* _Brief_:
After locating the line with "You are a computer-use agent. Viewport: 1456px", reproduce that line and every one following it exactly, up to the end of the entries.

* _Data_:
□ □ □ □ □ □ □

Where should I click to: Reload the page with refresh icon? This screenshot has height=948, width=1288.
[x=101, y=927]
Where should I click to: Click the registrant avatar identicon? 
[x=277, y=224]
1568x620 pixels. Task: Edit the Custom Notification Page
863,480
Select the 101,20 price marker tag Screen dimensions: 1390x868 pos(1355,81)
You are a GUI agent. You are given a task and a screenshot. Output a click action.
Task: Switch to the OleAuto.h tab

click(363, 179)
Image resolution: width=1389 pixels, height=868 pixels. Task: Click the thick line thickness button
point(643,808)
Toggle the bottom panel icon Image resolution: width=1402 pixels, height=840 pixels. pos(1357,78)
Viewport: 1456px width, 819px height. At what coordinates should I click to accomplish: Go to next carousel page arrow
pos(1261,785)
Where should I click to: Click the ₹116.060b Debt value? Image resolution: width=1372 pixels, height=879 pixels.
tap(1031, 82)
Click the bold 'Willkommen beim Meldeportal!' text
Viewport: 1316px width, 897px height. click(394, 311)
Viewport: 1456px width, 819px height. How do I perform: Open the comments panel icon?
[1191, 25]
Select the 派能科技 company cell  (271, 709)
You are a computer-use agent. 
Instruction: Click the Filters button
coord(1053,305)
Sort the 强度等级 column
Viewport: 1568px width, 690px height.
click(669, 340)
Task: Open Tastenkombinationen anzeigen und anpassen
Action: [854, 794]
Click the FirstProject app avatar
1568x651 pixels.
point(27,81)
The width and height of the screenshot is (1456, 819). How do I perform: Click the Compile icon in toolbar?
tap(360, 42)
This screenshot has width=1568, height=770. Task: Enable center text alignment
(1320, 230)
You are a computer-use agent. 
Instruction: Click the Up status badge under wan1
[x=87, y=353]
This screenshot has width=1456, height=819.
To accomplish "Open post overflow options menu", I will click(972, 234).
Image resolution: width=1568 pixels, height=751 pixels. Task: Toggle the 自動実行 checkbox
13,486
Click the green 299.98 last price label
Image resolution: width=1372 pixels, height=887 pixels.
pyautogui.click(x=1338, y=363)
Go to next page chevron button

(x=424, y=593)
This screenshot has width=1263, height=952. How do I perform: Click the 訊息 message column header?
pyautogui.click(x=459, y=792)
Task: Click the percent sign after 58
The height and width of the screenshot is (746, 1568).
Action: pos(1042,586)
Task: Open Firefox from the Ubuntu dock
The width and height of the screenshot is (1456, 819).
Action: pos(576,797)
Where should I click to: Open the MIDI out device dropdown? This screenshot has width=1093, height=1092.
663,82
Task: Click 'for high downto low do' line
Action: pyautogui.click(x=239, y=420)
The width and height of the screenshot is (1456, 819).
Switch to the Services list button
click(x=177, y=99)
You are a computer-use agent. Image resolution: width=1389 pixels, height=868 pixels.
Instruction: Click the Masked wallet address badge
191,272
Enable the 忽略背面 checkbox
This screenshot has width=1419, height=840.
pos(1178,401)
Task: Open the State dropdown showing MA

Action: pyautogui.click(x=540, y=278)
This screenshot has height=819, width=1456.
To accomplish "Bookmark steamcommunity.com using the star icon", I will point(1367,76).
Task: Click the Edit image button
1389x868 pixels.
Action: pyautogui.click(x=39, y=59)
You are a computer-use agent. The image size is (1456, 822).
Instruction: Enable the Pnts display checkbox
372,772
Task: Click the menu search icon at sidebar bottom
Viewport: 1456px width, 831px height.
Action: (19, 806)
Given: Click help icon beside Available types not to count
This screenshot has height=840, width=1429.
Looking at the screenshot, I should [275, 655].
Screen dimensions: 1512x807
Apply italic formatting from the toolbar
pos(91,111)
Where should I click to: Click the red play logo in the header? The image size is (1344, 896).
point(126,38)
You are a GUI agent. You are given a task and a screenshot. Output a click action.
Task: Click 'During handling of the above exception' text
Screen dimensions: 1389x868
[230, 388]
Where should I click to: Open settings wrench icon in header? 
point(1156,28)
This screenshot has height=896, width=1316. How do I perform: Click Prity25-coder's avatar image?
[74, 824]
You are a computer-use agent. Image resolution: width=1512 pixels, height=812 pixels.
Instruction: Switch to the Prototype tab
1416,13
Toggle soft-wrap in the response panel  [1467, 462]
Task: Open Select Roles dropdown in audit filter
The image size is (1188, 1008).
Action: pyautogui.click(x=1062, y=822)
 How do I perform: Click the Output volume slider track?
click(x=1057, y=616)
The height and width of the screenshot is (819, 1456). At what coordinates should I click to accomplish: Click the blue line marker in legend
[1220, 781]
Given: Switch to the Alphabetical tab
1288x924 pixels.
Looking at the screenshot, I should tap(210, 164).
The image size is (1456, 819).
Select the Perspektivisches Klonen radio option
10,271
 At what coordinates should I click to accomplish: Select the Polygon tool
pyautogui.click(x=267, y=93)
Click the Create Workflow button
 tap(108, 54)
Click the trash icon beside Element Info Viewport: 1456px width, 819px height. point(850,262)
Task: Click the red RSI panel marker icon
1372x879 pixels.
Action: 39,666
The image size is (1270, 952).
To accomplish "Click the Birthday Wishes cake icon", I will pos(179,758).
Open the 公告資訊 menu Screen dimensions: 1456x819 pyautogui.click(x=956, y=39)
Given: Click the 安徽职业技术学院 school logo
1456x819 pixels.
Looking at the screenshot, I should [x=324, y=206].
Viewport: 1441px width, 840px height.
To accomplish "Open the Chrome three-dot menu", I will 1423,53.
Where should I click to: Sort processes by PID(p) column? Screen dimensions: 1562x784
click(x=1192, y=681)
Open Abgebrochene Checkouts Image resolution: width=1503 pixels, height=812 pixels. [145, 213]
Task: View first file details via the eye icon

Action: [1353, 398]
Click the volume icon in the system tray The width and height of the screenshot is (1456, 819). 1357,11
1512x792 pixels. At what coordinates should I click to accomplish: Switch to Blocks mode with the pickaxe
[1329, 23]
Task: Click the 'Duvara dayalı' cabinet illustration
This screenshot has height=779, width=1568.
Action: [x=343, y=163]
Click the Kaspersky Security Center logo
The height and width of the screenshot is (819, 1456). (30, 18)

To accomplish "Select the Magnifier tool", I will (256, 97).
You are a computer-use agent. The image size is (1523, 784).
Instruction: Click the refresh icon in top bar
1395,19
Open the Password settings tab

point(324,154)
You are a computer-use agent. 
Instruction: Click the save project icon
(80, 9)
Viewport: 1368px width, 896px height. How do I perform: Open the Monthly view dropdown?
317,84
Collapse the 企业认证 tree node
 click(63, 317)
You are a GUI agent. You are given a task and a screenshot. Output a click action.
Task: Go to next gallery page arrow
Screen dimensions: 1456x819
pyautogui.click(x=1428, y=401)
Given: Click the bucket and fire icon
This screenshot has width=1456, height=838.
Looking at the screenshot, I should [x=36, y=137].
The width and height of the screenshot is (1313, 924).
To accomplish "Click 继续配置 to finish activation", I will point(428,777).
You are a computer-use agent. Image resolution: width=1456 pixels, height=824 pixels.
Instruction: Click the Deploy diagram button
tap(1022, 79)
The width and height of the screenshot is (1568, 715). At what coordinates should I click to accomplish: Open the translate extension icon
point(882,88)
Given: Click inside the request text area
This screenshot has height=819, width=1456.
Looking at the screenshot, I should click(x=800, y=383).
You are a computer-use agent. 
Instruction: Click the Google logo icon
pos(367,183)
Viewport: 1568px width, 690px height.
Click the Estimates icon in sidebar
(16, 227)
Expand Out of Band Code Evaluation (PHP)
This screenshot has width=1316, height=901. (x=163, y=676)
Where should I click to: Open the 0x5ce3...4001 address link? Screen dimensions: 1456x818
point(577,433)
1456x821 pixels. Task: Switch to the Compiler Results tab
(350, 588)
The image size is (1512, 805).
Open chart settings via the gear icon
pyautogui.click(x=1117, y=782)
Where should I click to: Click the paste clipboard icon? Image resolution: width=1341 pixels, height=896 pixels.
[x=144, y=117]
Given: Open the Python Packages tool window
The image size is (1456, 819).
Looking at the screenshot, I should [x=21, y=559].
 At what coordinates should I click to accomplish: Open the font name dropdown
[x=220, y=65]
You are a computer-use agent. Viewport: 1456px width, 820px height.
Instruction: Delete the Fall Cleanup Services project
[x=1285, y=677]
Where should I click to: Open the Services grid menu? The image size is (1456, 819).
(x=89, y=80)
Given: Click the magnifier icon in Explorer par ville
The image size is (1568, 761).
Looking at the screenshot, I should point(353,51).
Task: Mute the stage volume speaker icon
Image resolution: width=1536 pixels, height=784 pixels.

□ □ □ □ □ □ □

* _Task result_:
You are a computer-use agent. Viewport: 1456px width, 820px height.
Instruction: Delete the Fall Cleanup Services project
[x=1285, y=677]
Where should I click to: Open the Services grid menu? The image size is (1456, 819).
(x=89, y=80)
Given: Click the magnifier icon in Explorer par ville
The image size is (1568, 761).
Looking at the screenshot, I should point(353,51).
Task: Mute the stage volume speaker icon
Image resolution: width=1536 pixels, height=784 pixels.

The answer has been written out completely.